# [GIVEN TEXT]
------------------------------------------------

# betta transporation



## fishboy (Feb 26, 2005)

i have to transport my betta from my summer home to my other house. The trip is 1 and 1/2 hours. I was thinking about just taking a one gallon jug from a grocery store a putting him in that with a little drained out and a couple small holes for air. I transport my goldfish via a 5 gallon kooler but i can't put the betta in there with them. does anyone have a better idea


----------



## mlefev (Apr 19, 2005)

Even a 2 liter soda bottle would work. The hardest part will be getting him in or out. I would suggest seeing if you can find a 1/2-1 gallon rubbermaid container with a wide surface area on the top. They have a snap on lid that is pretty well leak-proof and you can open a corner occasionally to let air in if you're concerned about oxygen. You can find them for $2-3 usually in Wal-Mart, K-Mart, Target, or anywhere like that. Really, though, that's a pretty short trip for a fish as long as you get him back into his normal container soon after you arrive.

------------------------------------------------

# [WRITTEN PROBLEM A]
Report how many lines of the listing contain the string "accomplish", counting only matches in the same case.
The forum thread and the listing are unrelated to each other.

# [Target position records]
------------------------------------------------

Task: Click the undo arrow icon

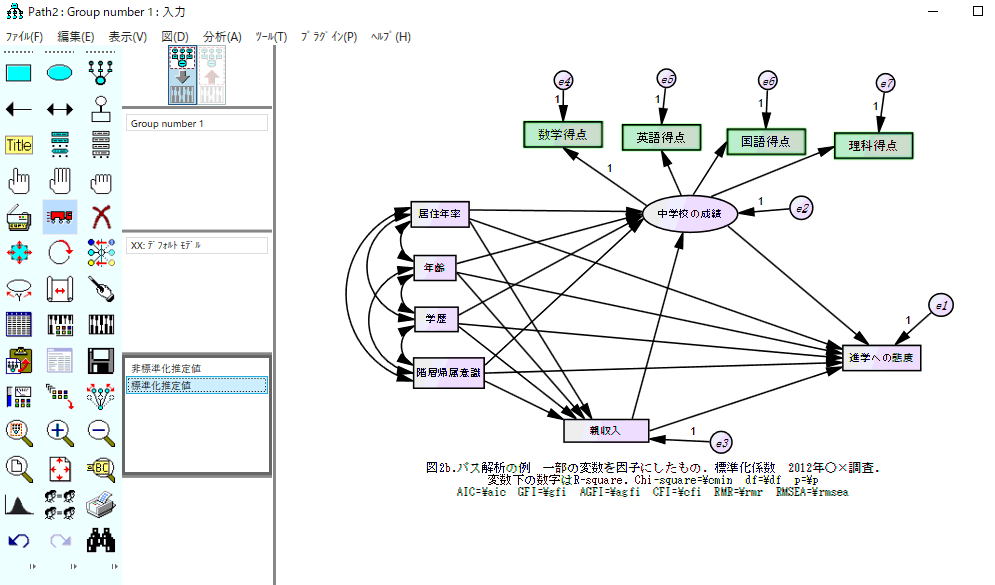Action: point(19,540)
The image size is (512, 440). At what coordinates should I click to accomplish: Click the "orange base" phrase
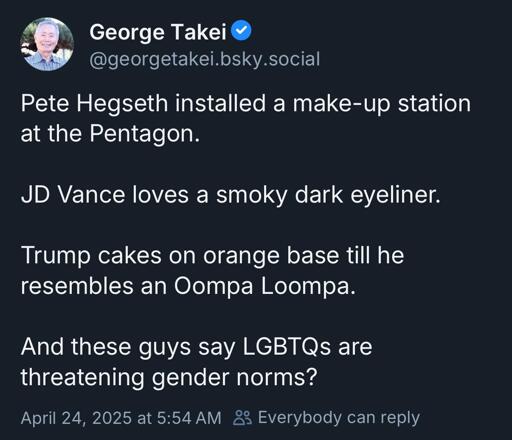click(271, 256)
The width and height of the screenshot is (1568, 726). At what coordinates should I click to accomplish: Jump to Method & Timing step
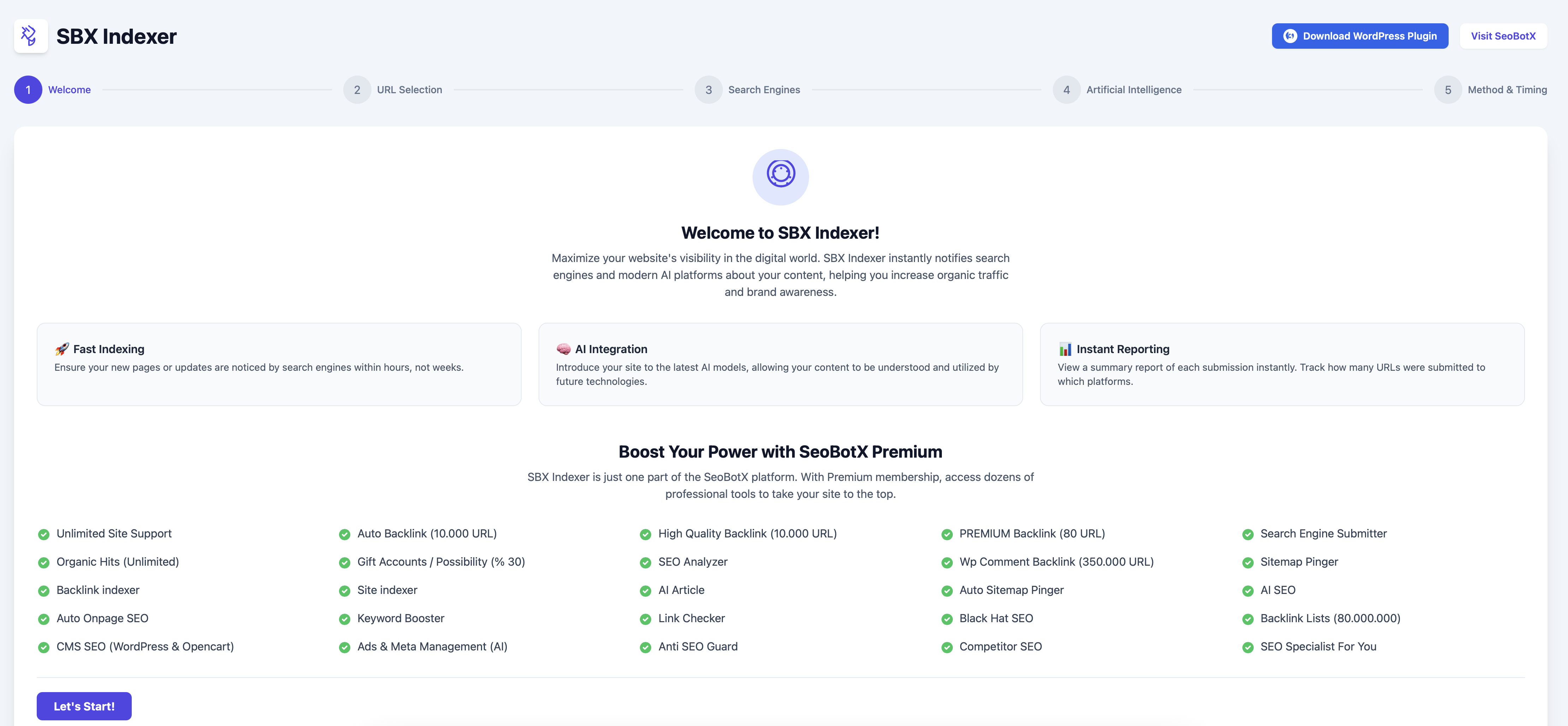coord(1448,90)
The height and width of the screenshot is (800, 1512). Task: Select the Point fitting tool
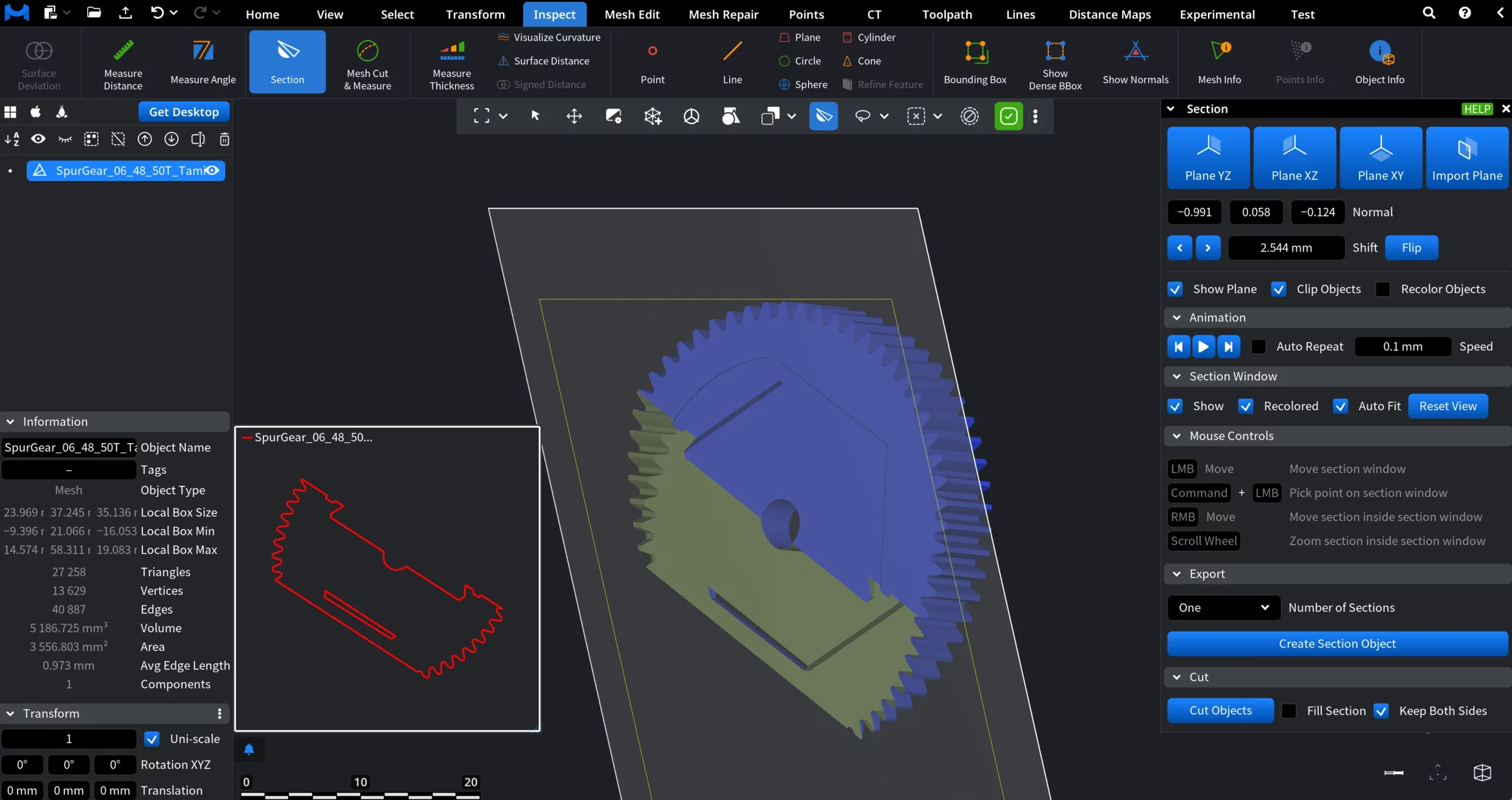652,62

------------------------------------------------

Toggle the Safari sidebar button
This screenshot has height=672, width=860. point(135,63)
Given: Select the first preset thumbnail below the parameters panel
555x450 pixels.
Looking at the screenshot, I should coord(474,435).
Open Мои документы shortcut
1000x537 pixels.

------------------------------------------------

# [WRITTEN PROBLEM B]
Resume the forum thread on transporting a betta, starting right after its last post.

# [EXERCISE ANSWER A]
2

# [EXERCISE ANSWER B]
----------



## fishboy (Feb 26, 2005)

i'm thinking about draining a portion of the container so when i get home i can just carefully cut off the top of above the water level


----------



## (RC) (Jan 18, 2005)

Get 2 bags from the pet store and double bag him.


RC


----------



## fishboy (Feb 26, 2005)

my plan worked but thats for your advice (RC)


----------



## mlefev (Apr 19, 2005)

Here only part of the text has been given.